Inhibition of phosphate transport in human erythrocytes by 7-chloro-4-nitrobenzo-2-oxa-1,3-diazole (NBD-Cl)

Abstract

Treatment of intact human erythrocytes with 7-chloro-4-nitrobenzo-2-oxa-1,3-diazole (NBD-Cl) leads to inhibition of anion transport as measured by [ 32P]phosphate exchange for intracellular chloride. Inhibition is rapid at 37°C (80% inhibition, 1.7 mM NBD-Cl, 3 min, pH 6.9) and not reversed by washing the cells with 1% bovine serum albumin in isotonic sucrose citrate buffer. Pretreatment of cells with N- ethylmaleimide and p- chloromercuribenzenesulfonic acid enhanced transport inhibition by NBD-Cl. Transport inhibition caused by brief incubations of erythrocytes with NBD-Cl could be almost completely reversed with dithiothreitol or β-mercaptoethanol. Prolonged incubation (60 min, 37°C, pH 6.4, sucrose-citrate buffer) following NBD-Cl treatment leads to partial reversal of transport inhibition. The residual inhibition is then only partially reversed by dithiothreitol treatment.
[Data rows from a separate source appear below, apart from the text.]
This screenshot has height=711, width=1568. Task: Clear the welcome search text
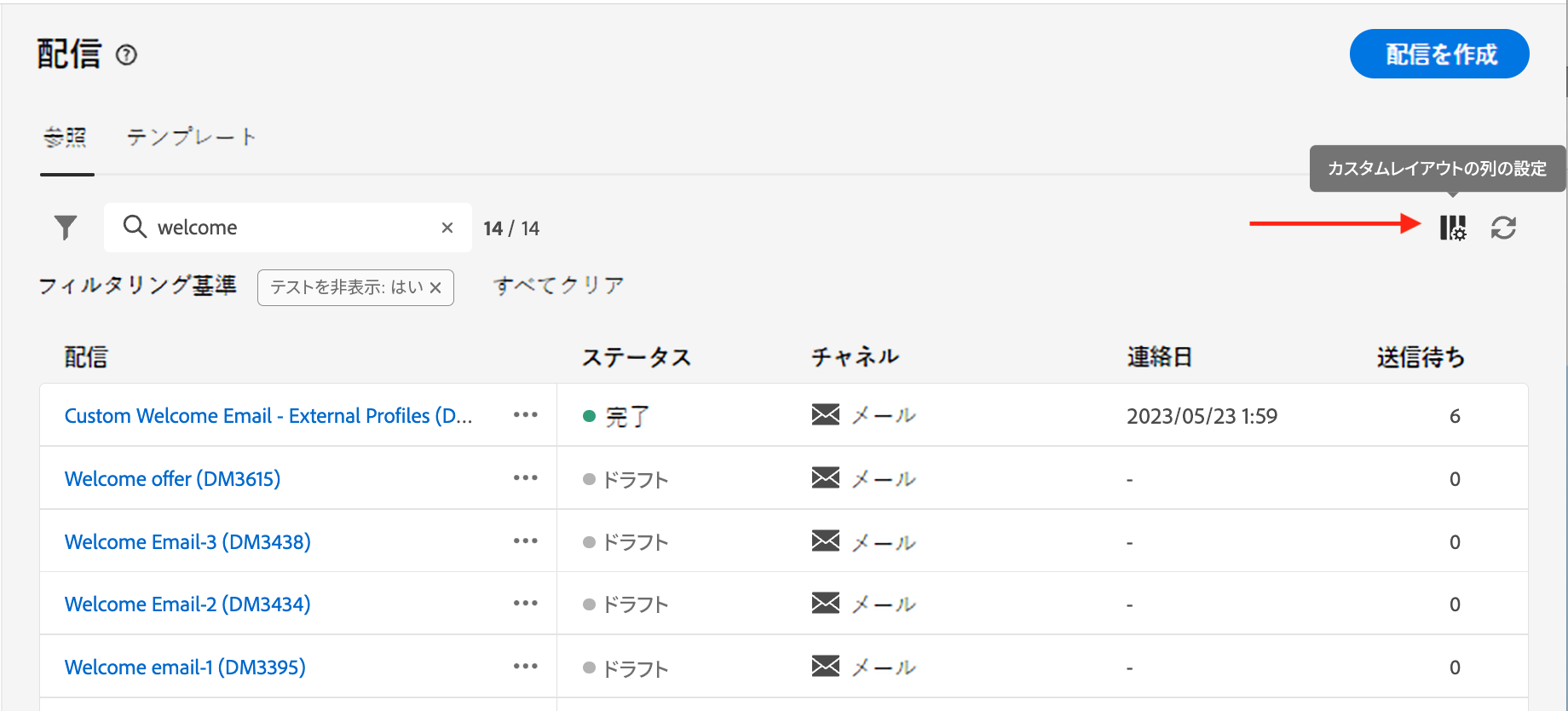(x=447, y=228)
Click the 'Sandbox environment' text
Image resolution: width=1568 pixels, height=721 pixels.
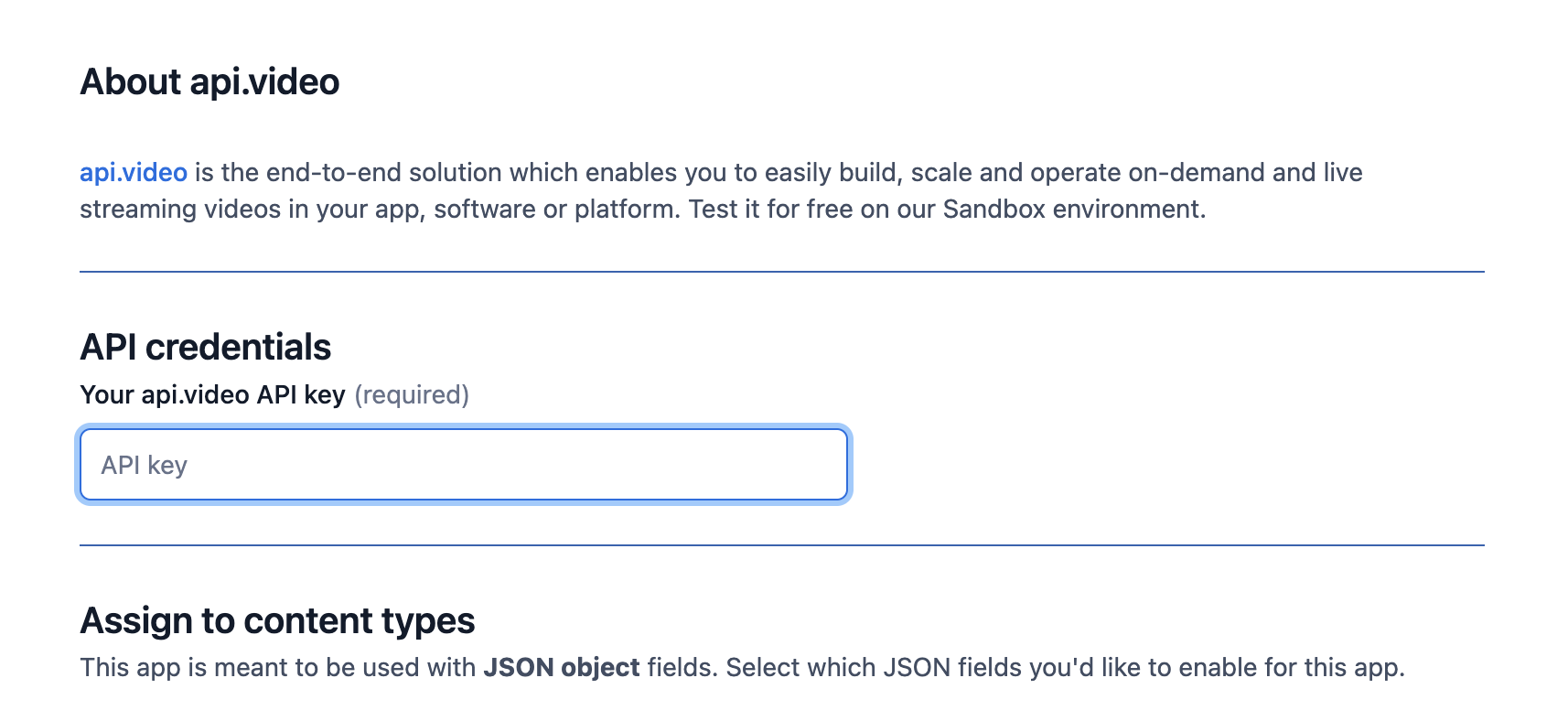tap(1072, 210)
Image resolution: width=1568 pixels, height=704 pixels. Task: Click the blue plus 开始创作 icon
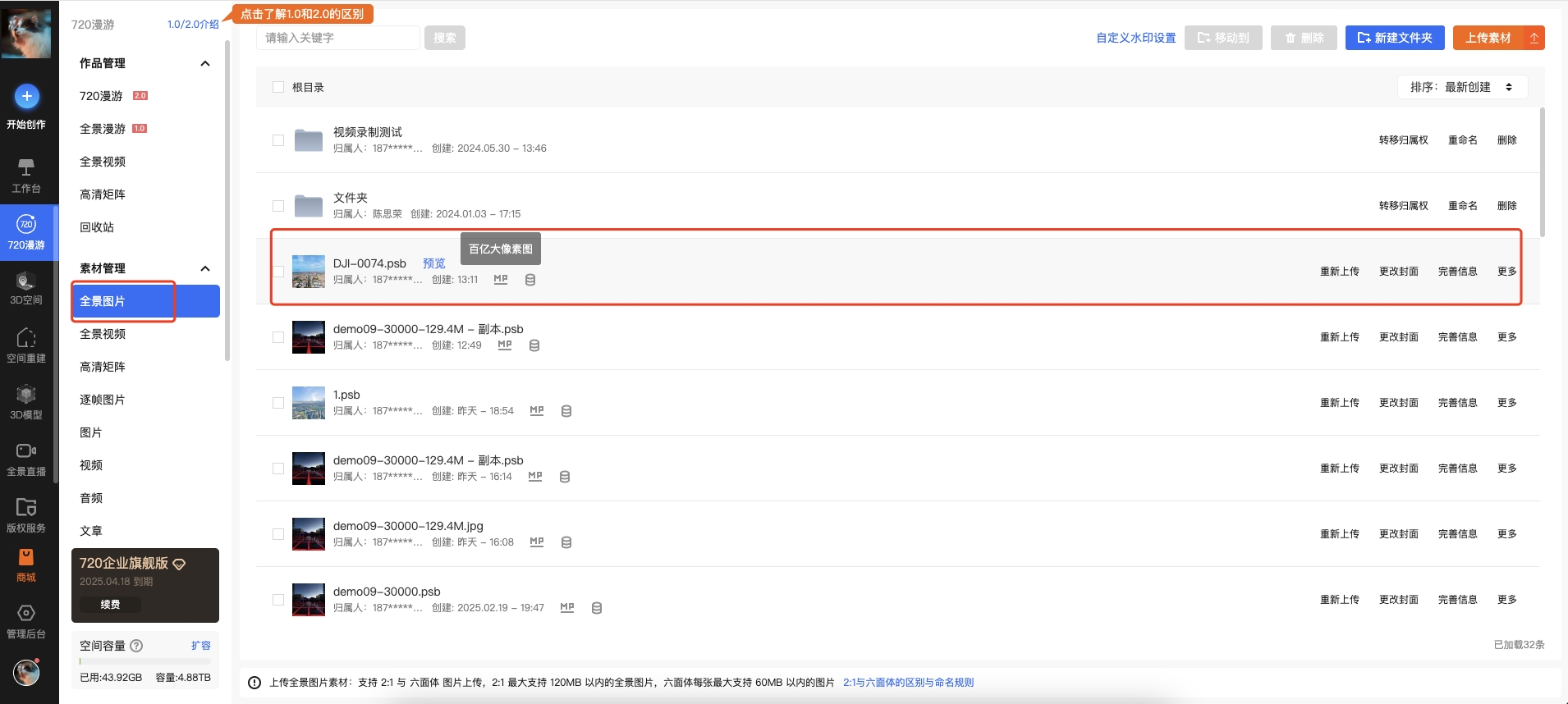(26, 97)
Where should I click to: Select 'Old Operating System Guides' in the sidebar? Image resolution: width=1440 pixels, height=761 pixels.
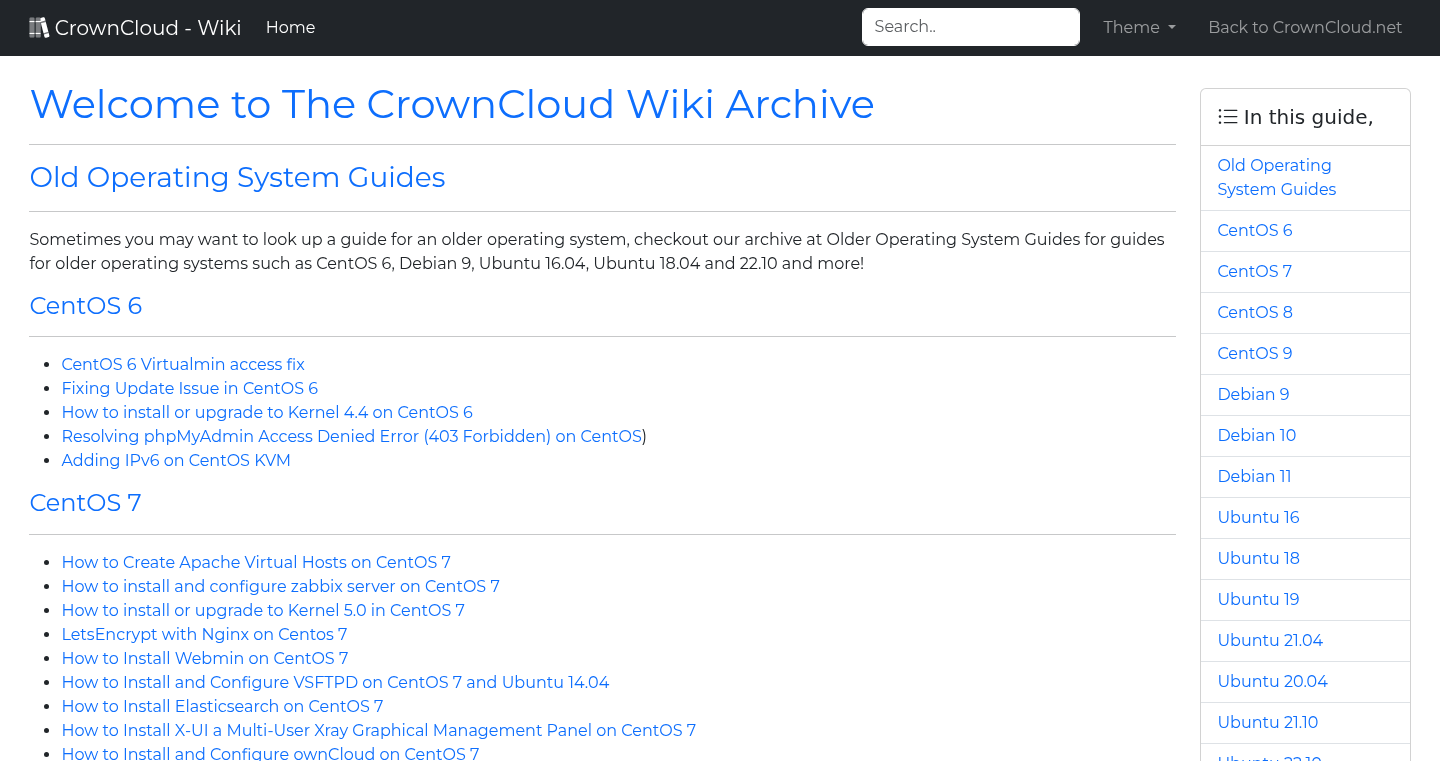1276,177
Reversal of transport inhibition of dithiothreitol or β-mercaptoethanol may be prevented by incubation of the erythrocytes with sodium dithionite. Phosphate transport was readily inhibited by other tyrosine-directed reagents, tetranitromethane (55% inhibition, 1.6 mM, 3 min, 37°C, pH 8.3 in sucrose-citrate medium) and p- nitrobenzene sulfonyl fluoride (31% inhibition, 1.8 mM, 3 min, 37°C, pH 8.1 in sucrose-citrate medium) but not by N- acetylimidazole (10% inhibition, 37.5 mM, 30 min, 37°C, pH 7.5). These results suggest that NBD-Cl inhibits anion exchange by two mechanisms; a rapid inhibition reversible by sulfhydryl reagents, possibly due to modification of a tyrosine residue(s), and a slower irreversible inhibition due to modification of an essential amino group in the transporter.